[EXERCISE DIRECTIONS] For the string "agent", search the entries below and copy every line where it appears.

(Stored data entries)
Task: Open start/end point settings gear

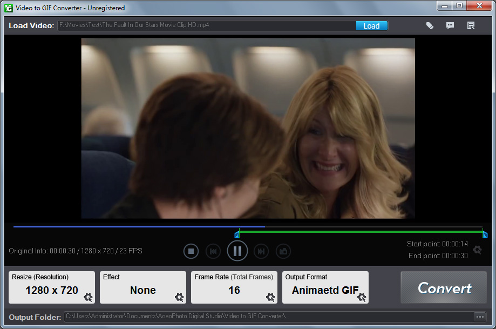Action: [477, 250]
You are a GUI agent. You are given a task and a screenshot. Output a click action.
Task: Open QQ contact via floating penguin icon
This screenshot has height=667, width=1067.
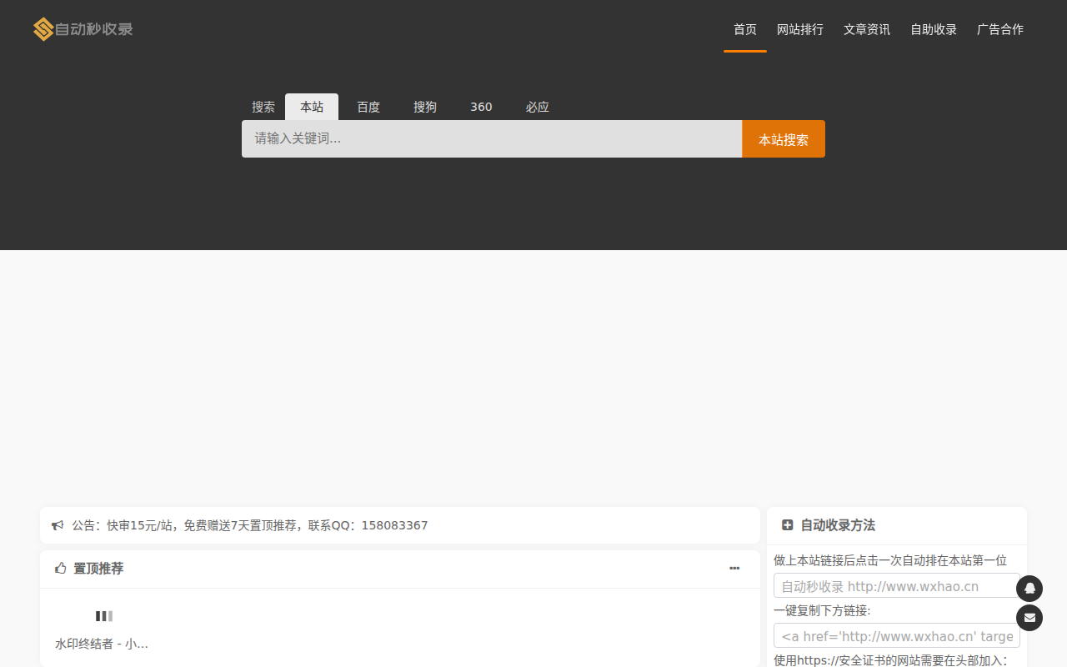(x=1029, y=589)
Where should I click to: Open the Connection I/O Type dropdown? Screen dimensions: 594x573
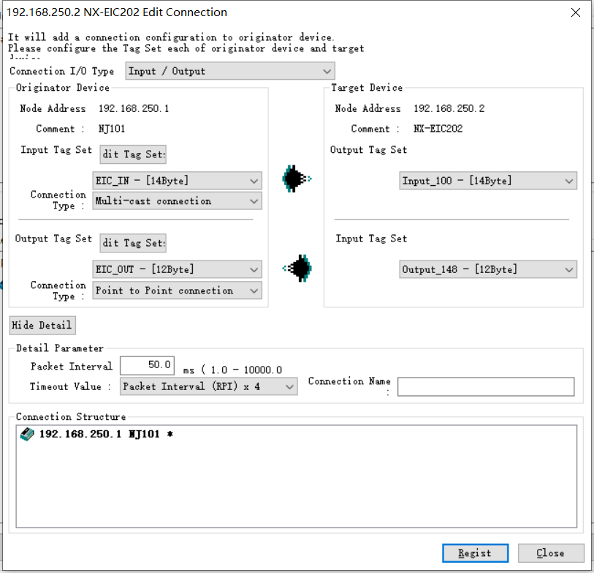(230, 71)
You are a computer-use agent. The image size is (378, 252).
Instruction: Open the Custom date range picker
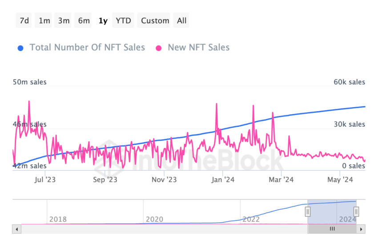(155, 20)
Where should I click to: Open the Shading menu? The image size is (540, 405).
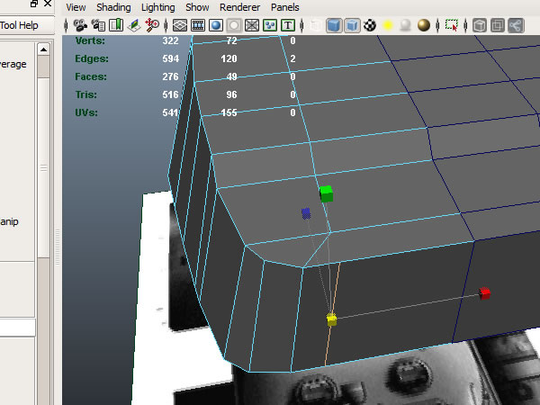(113, 7)
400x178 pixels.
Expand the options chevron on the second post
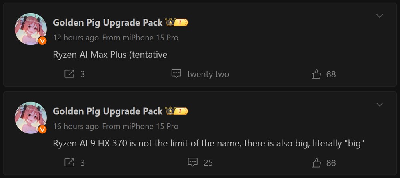click(x=380, y=105)
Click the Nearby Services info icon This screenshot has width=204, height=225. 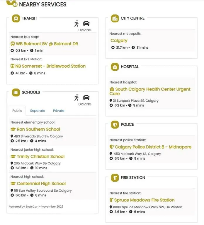tap(15, 5)
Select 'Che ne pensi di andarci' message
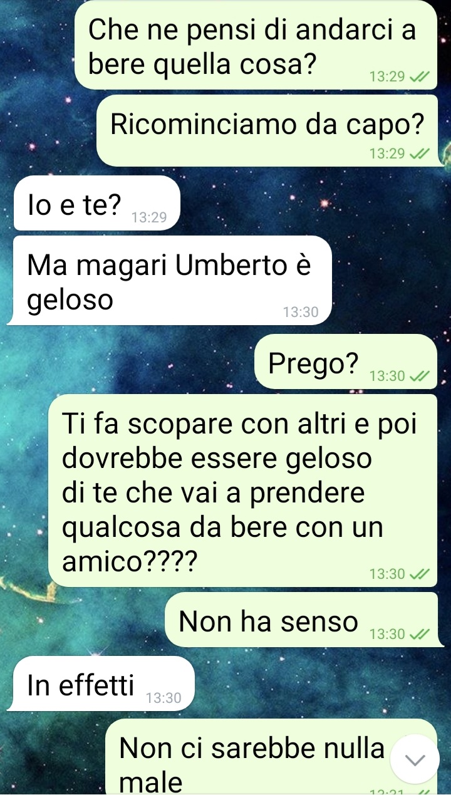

[OUTPUT FOR THIS TASK]
You are a GUI agent. You are given a task and a screenshot. Output a click action.
You are a computer-use agent. The image size is (378, 252).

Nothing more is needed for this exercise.